Narvik sits at the top of Ofotfjorden, surrounded by majestic mountains.
During World War II, Narvik was a site of strategic importance for both the German and allied forces. On 9 April 1940, Narvik was a primary target in the German invasion; the city was captured, and the Norwegian coastal battleships "Norge" and "Eidsvold" were sunk. The next day, large allied forces descended, and won the city back on 28 May 1940 after fierce battle. On 8 June that same year, the Germans were free to reclaim the city following the Norwegian capitulation. The Narvik campaign was the first allied victory in World War II, to which Norwegian soldiers also contributed. Almost the entire population of 10,000 people were evacuated prior to 8 June 1940, and 165 buildings were completely destroyed.

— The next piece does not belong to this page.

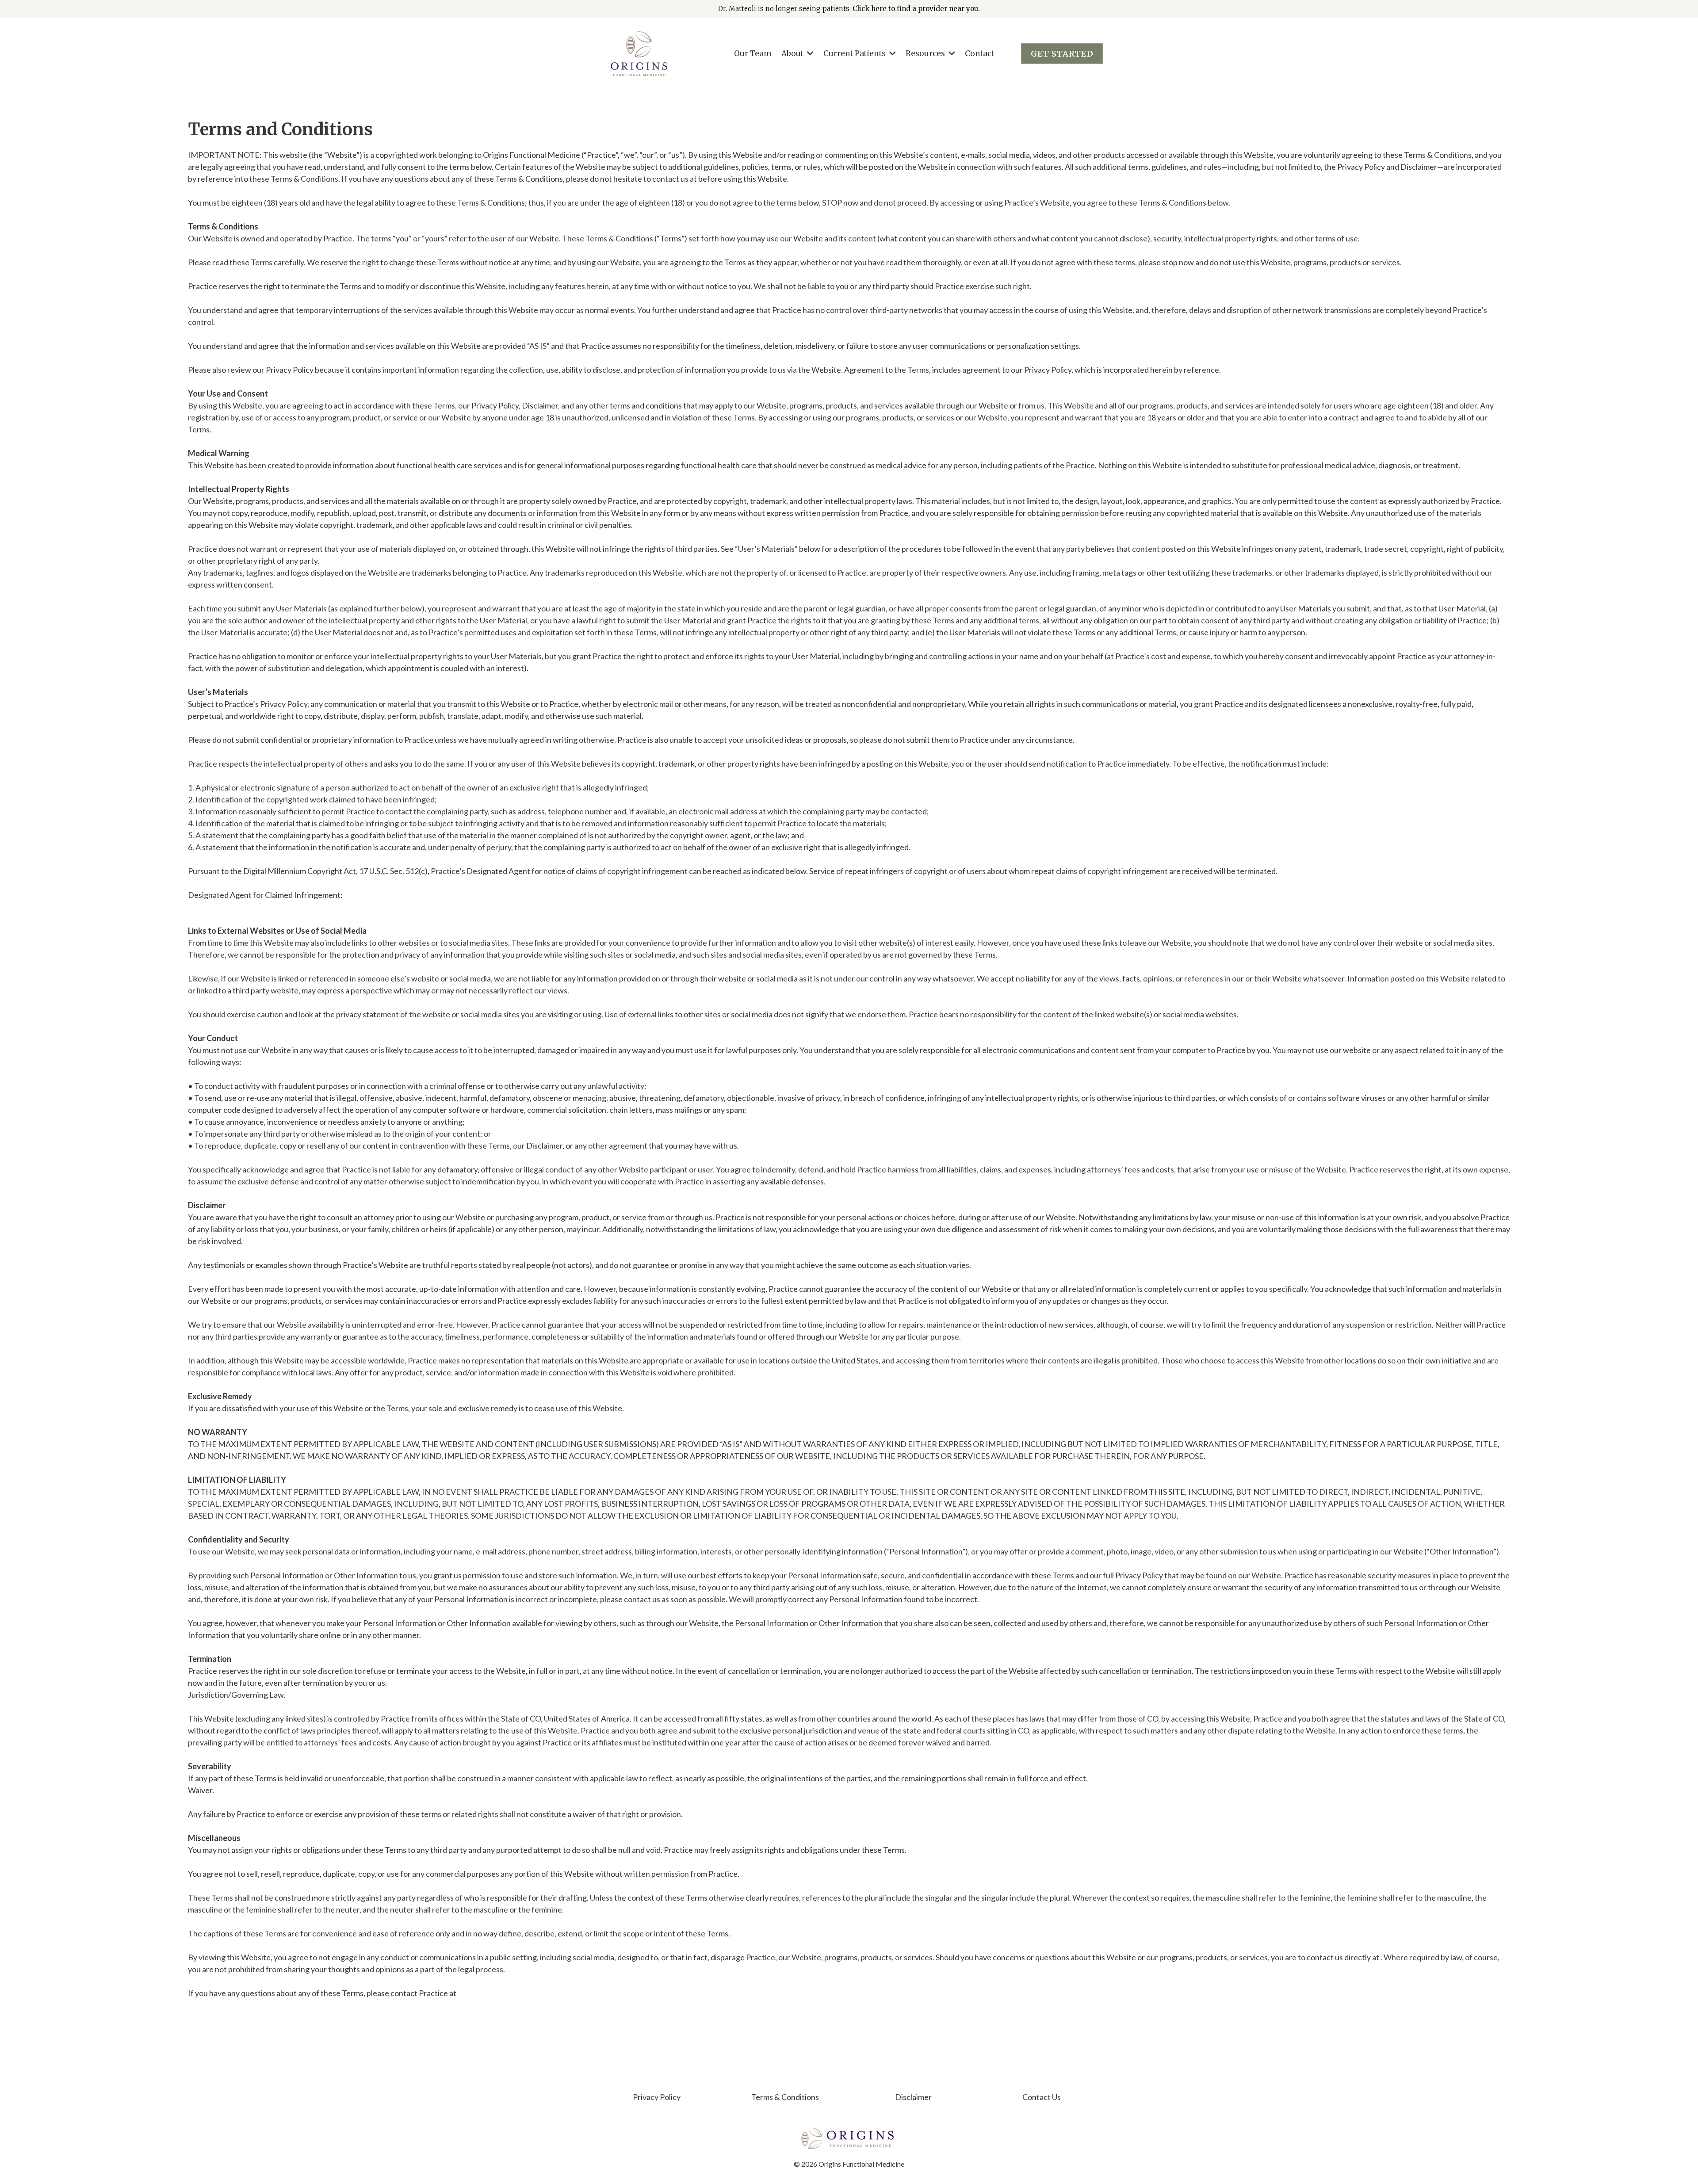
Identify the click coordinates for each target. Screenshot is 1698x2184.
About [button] (793, 53)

Today, Narvik is a major communications hub. The Ofoten railway line connects to the Swedish railway network, the E6 runs through the municipality, Evenes Airport is only a short distance away, and there is a boat connection to Svolvær. The municipality's trade and industry make-up is varied, particularly in the service industries, but there is also some traditional industry. In addition, Narvik is the trade centre for the Ofoten region.

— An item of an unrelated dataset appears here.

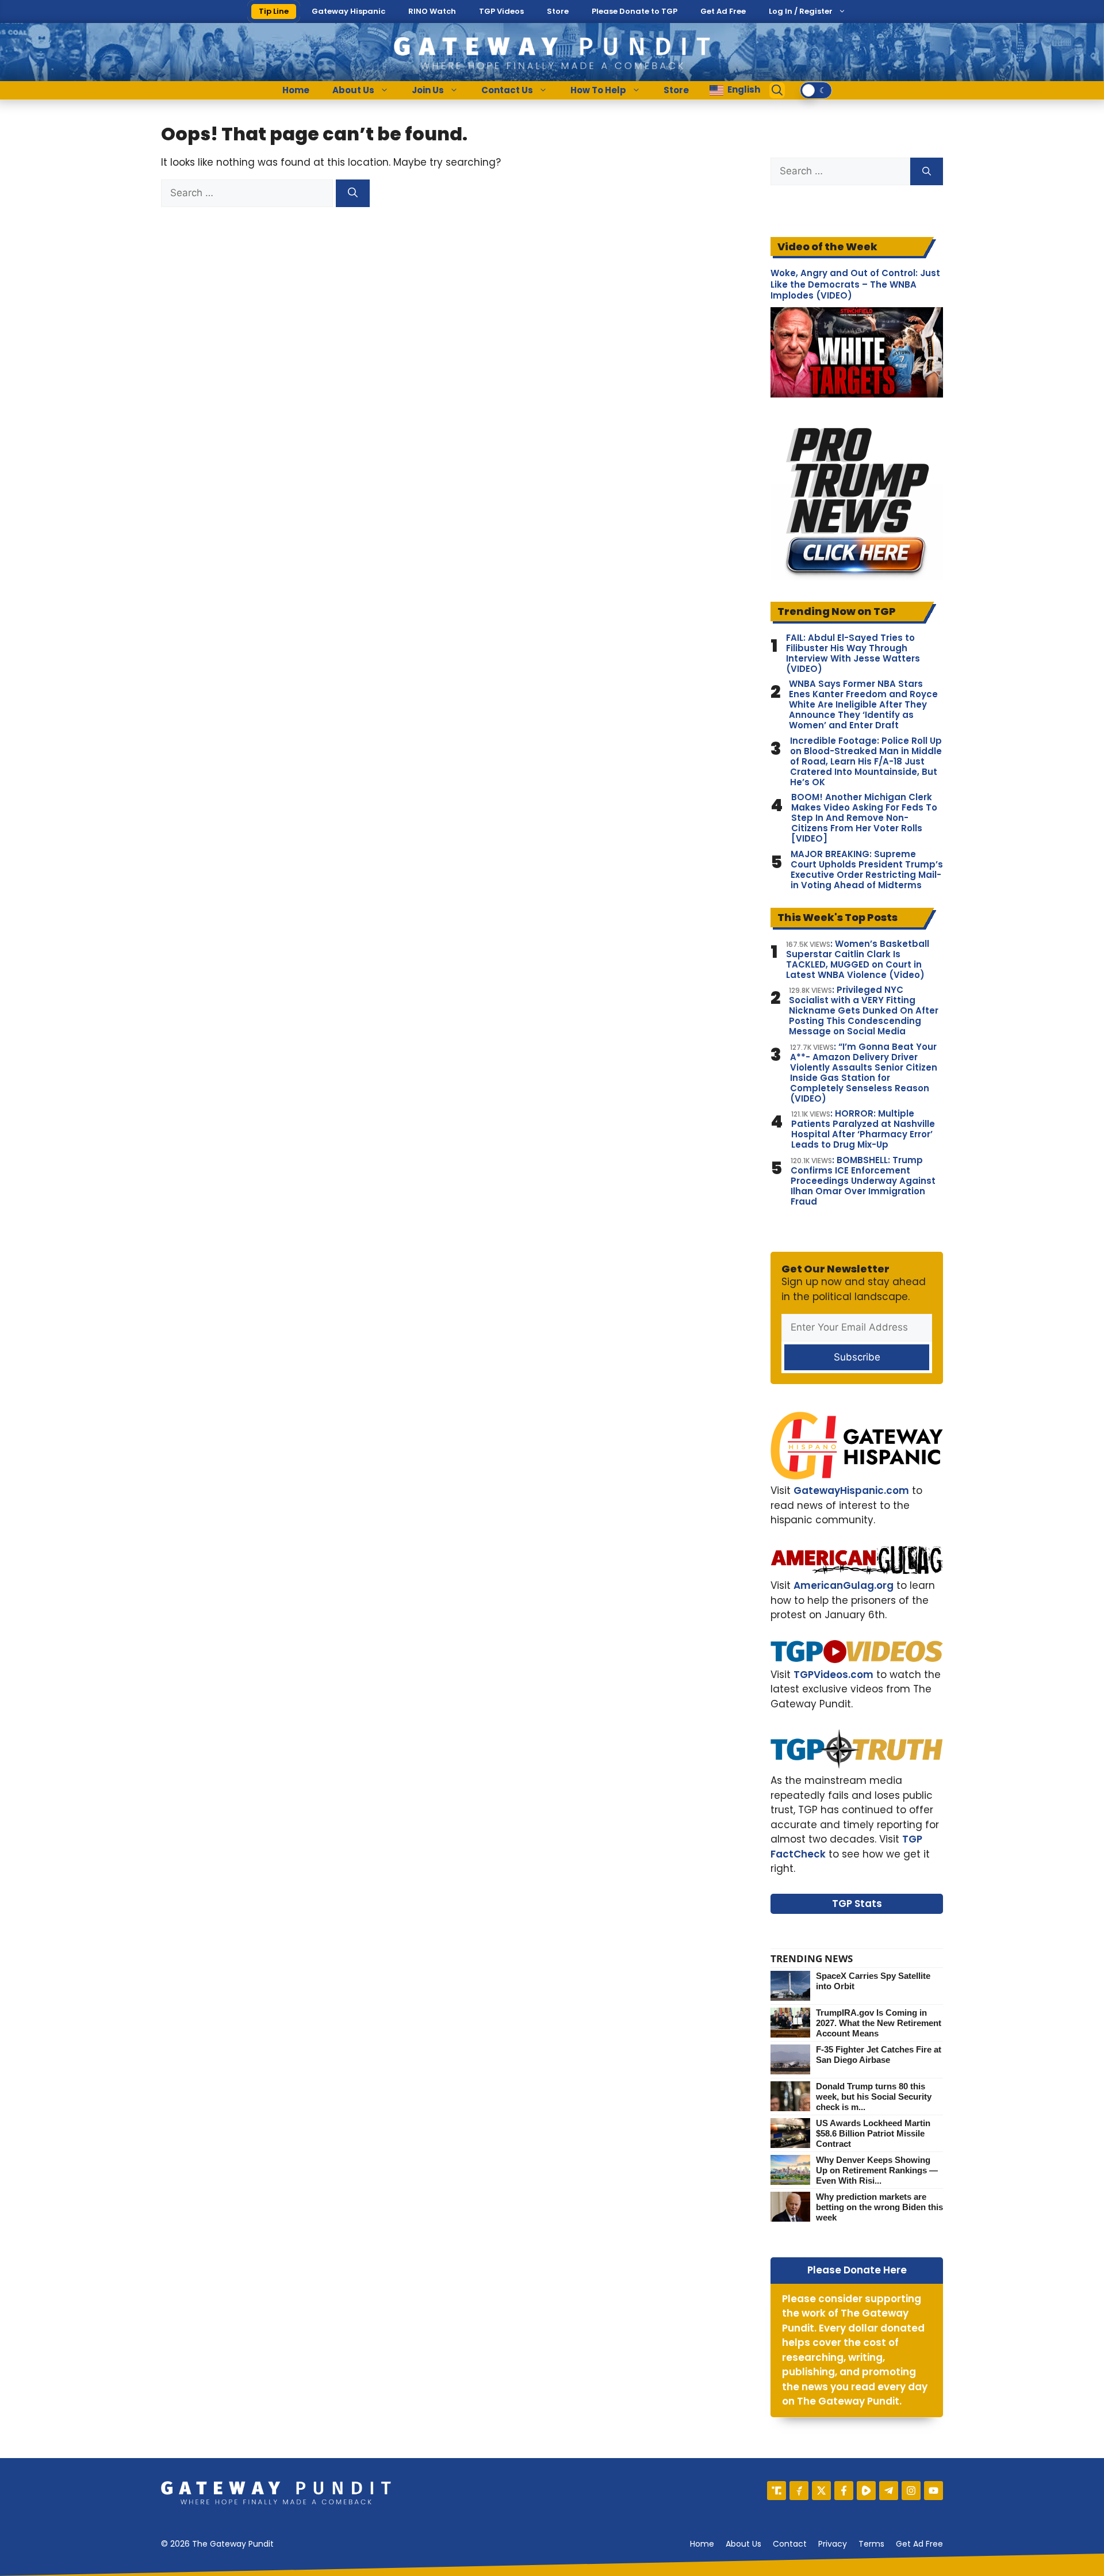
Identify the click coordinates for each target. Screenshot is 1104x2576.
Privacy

The municipality's landscape includes both sea and mountains, and there are ample opportunities for trekking, glacier hiking, hunting and fishing. Winter tourism is thriving, and Narvik has several ski resorts. Just outside the city centre there are gondolas to Fagernesfjellet, and a chairlift from there to the peak.
Key attractions in the city centre include the Freedom Monument, city hall and the nearby War Museum. There are also several churches, including Narvik Church, a long-church built in 1925 from natural rock, and the Peace Chapel, erected in 1957 on the site where a chapel destroyed by wartime battles in 1940 once stood.
Approx. 4000-year-old rock carvings, mostly of animals, can be found in the parkland called Brennholtet in the city centre, at Forselv in Skjomen, and at Herjangen.
Narvik's contribution to the "Footprints in the North" project is the Ofoten line. Learn about its construction history and the heritage behind the line's construction at the turn of the 20th century. The turn-of-the-century access roads have been restored as a heritage hiking trail. The Ofoten line is a popular tourist attraction, and every winter the Winter Festival is held to commemorate the men and women who helped create the foundation for the city by building the Ofoten line.